The fruit juices brighten and counter the rum and sweet orgeat syrup. I like fruit so my heart is more fond of the Hawaiian-style Mai Tai. That said, the drink should not be cloyingly sweet. Choose the fruit juice wisely.
- The oranges that I've sampled in Hawaii remind me of giant tangerines, which is why in the recipe below I suggest fresh tangerine juice.
- If you have fresh pineapple juice, go for it. Otherwise, canned is fine!
- The lime juice should always be fresh (or frozen/thawed juice), to avoid bitterness.
Big batch mixing
For parties or group mai tais, I've premixed the spirits and orgeat. Shake them to order. One drink is actually enough for 2 people. Please share your experiences and tweaks when you make these drink recipes!
Mai Tai — Royal Hawaiian Style
Equipment
- 1 cocktail shaker
Ingredients
- 1 oz golden rum
- 1 oz dark rum, plus extra for optional floater
- ½ oz triple sec, orange curacao, or cointreau
- ½ oz Orgeat syrup (see Note for recipe link)

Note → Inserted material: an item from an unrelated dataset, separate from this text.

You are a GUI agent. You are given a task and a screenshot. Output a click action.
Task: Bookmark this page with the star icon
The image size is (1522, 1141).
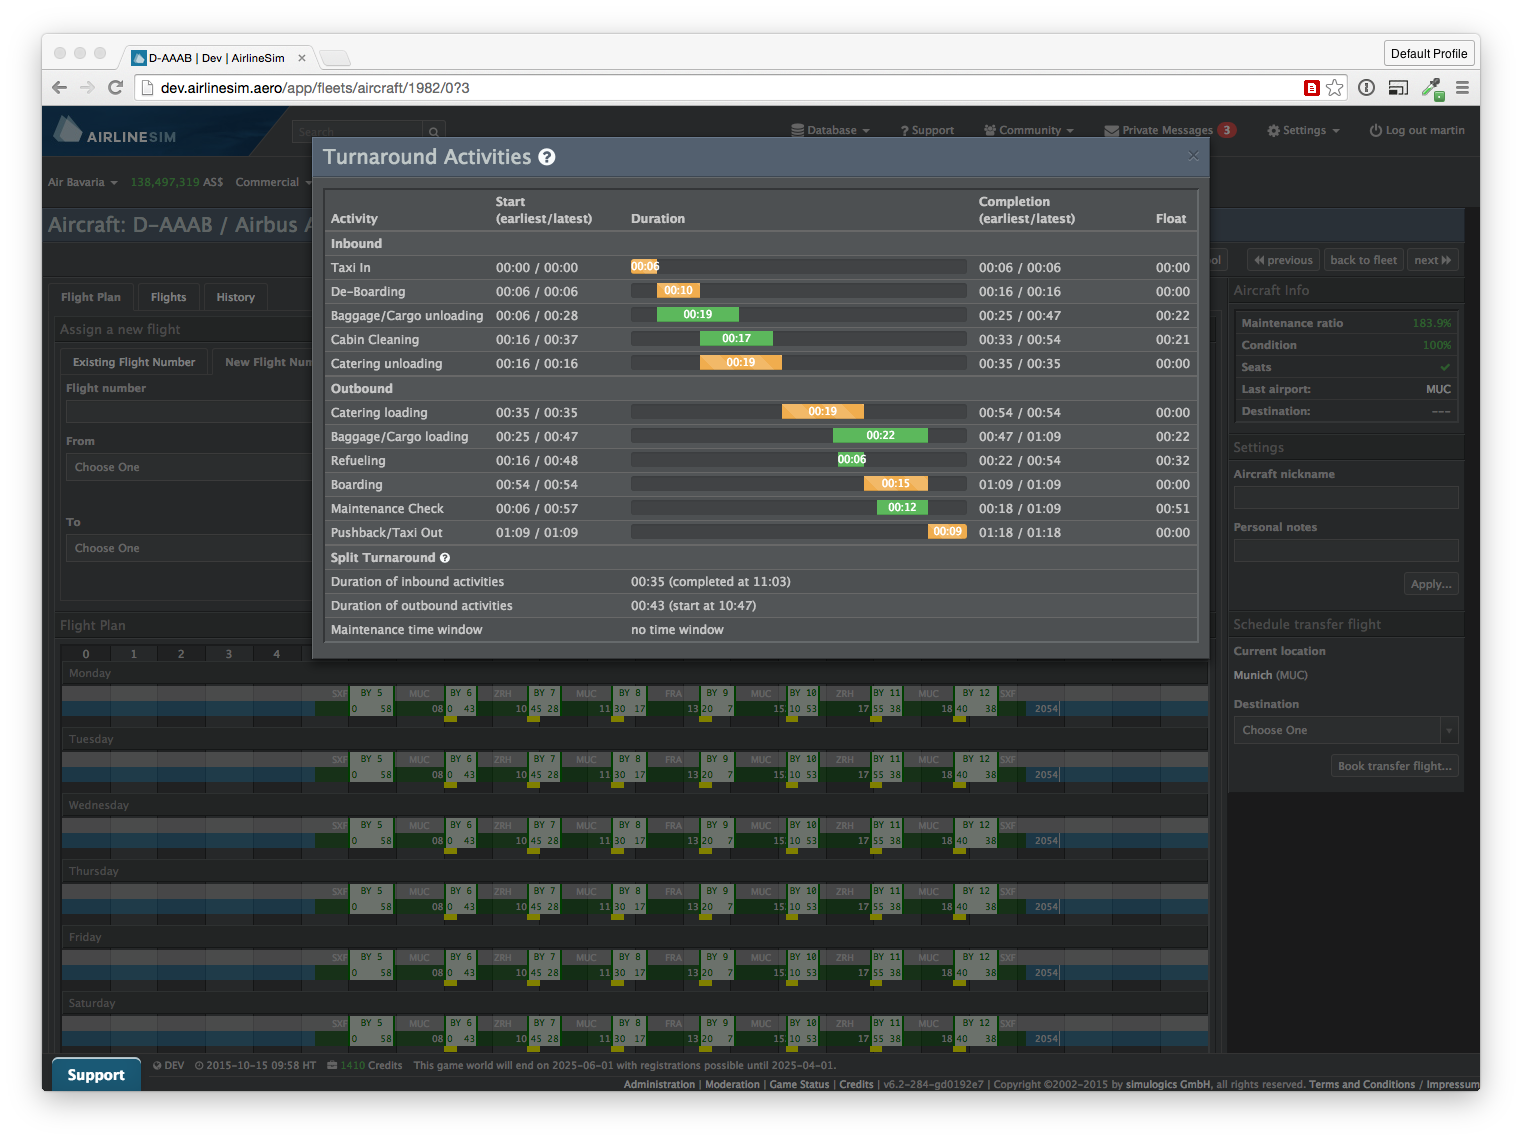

- 2 oz pineapple juice, fresh or canned
- 1 oz fresh tangerine or orange juice
- Garnishes: Pineapple wedge, lime wedge
Instructions
- Fill a shaker half full of ice. Pour in the spirits, orgeat, and juices. Close and shake vigorously until very cold. Open the shaker and strain into an ice filled tumbler. Add a floater of dark rum, if you like. Garnish with the pineapple and lime. Drink up!
Notes
Mai Tai — Trader Vic’s Style
Equipment
- 1 cocktail shaker
Ingredients
- 1 oz golden rum
- 1 oz dark rum, plus more for optional floater
- 1 oz fresh lime juice
- ½ oz Orgeat syrup (recipe link in Notes)
- ½ oz of triple sec, orange curacao, or cointreau
- Garnishes: Mint sprig, lime wheel
Instructions
- Fill a shaker half full of ice. Pour in all the liquids (spirits, juice, and orgeat) — everything but the garnishes. Close and shake vigorously until very cold. Open the shaker and strain into an ice filled tumbler. Add a floater of dark rum, if you like. Garnish with the mint and lime. Drink up.